若真是如此,这上一辈人也是够精彩的!这究竟发生了什么?为什么要把她送到谢家。
“怎么了,脸色如此苍白,是哪里不适吗?”王简见她神色有异,担心问道。
“嗯……今日起的早,有些困了。”谢青安牵起嘴角挤出笑容,搪塞过去。
反正日子还长,可以慢慢调查,这义父与谢家交情颇深,定是能从他口中知晓实情。
早知道就应该答应他,去书院住段日子。
————
“你们听说了没,义父又认了个女儿。

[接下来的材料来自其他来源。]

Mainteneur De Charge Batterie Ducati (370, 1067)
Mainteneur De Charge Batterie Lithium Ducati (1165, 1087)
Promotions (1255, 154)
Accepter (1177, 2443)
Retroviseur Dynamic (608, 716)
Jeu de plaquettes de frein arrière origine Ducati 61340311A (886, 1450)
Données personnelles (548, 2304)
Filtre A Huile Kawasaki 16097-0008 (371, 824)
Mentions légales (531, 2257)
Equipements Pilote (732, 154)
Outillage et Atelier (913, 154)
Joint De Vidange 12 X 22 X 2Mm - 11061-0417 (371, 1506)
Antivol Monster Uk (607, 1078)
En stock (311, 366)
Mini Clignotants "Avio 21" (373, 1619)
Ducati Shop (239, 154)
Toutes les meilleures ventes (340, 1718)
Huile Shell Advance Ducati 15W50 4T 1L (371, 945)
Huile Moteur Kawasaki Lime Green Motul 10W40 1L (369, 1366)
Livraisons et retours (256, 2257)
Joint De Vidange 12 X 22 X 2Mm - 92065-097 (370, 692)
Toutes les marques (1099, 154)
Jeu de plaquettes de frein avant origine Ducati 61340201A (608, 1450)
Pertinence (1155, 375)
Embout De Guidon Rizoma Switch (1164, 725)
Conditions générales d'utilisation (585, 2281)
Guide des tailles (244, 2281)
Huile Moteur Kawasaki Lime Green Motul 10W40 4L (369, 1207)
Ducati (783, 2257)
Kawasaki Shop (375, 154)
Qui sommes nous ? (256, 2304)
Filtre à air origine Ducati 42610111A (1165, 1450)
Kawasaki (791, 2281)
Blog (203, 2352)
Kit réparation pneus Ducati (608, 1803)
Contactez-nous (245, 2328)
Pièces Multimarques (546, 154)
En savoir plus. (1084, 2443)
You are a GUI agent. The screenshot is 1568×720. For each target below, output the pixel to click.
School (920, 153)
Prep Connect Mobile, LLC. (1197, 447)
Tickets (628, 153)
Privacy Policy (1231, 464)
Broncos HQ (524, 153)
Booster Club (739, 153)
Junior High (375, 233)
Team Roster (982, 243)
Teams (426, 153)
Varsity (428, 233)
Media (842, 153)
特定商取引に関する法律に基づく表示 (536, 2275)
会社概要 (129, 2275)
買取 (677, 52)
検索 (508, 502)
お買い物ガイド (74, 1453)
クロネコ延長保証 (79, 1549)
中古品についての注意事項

”
“是啊!听说是谢太师的女儿。”
“你可小声点,别祸从口出,他现在可是罪臣,哪里还有官职。要是被有心之人听去,还以为你是质疑圣意呢!”
“是是是……多谢姐姐提醒。”
“来了来了。”
马车外嘀嘀咕咕的人声,引起了谢青安的注意,紧绷的身体逐渐放松下来。